* [Task description]: Your answer is every line of the material below in which the string "link" occurs.

* [Data listing]:
--- START ---

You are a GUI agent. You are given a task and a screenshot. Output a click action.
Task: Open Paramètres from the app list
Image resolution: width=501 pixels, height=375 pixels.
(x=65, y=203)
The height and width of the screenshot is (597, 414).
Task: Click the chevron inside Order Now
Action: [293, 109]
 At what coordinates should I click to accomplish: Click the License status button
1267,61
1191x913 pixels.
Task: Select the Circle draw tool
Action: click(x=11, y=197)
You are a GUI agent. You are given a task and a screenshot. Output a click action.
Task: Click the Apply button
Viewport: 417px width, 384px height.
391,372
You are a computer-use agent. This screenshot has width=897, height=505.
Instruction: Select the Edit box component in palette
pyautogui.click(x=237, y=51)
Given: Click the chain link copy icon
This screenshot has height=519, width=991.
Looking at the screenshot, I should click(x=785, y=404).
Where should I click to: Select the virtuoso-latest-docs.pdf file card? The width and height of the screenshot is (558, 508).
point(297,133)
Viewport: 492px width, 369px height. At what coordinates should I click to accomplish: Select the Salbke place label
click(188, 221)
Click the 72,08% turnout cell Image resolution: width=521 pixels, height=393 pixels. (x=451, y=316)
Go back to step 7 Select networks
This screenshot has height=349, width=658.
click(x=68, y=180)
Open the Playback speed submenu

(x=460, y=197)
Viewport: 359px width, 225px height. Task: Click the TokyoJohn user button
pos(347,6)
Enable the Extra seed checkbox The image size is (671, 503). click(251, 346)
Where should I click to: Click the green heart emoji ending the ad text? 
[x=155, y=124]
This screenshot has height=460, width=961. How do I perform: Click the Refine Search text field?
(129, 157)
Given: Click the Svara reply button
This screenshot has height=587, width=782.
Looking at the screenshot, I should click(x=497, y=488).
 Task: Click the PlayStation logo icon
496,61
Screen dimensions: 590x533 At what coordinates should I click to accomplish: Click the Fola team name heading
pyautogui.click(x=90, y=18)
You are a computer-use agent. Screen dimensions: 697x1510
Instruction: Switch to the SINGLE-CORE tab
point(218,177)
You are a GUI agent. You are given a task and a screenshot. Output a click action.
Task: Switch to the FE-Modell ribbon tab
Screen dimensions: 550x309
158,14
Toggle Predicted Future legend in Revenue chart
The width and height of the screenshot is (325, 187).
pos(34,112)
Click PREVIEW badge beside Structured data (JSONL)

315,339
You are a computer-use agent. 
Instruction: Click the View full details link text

--- END ---

* [Exercise output]:
Given: Click the chain link copy icon
Instruction: Click the View full details link text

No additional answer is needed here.